**EXERCISE TASK:** Write out word for word the lines of the entries below, from the one containing "Given: Switch to the Vergleichen tab" through the one containing "Looking at the", inclusive. Leave the pictures out.

**RECORDS:**
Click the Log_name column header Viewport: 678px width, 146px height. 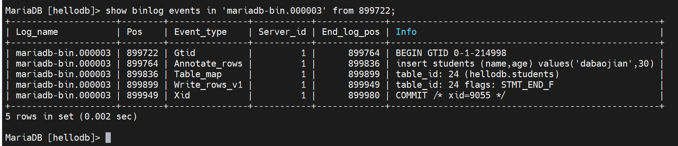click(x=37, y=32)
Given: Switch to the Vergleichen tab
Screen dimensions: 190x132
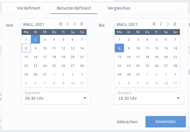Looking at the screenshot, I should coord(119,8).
--
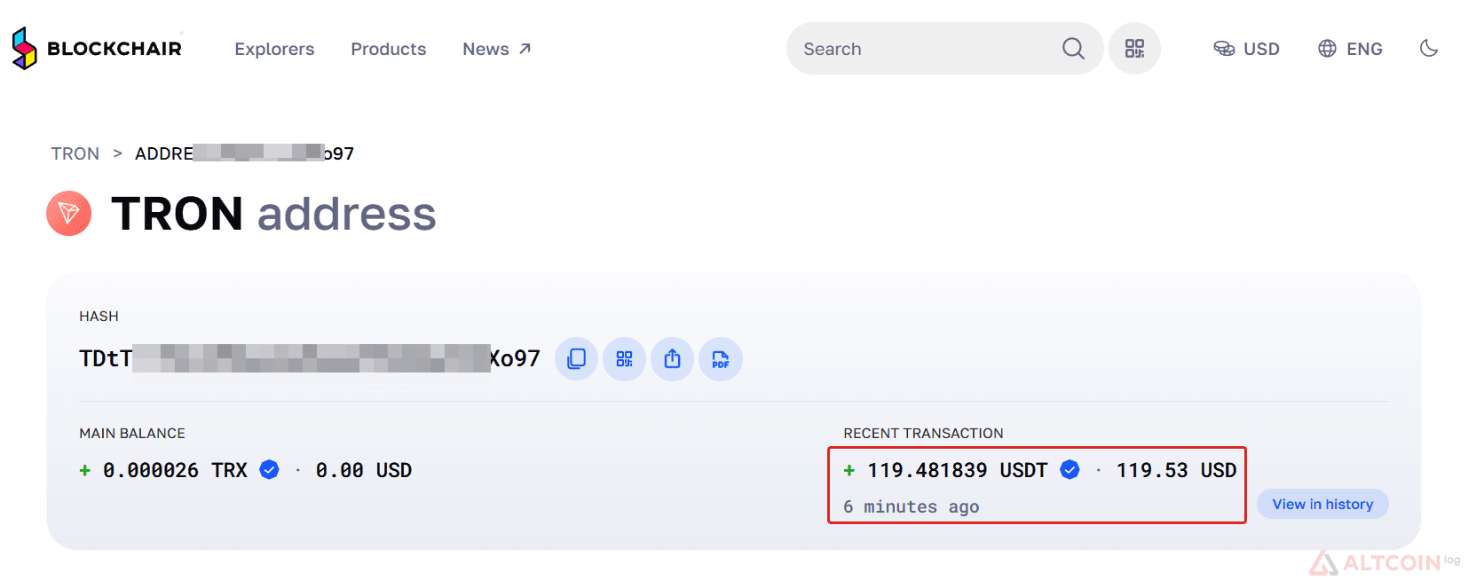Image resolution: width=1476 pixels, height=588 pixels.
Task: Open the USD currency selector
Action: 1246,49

**WORKED ANSWER:**
Given: Switch to the Vergleichen tab
Screen dimensions: 190x132
Looking at the screenshot, I should coord(119,8).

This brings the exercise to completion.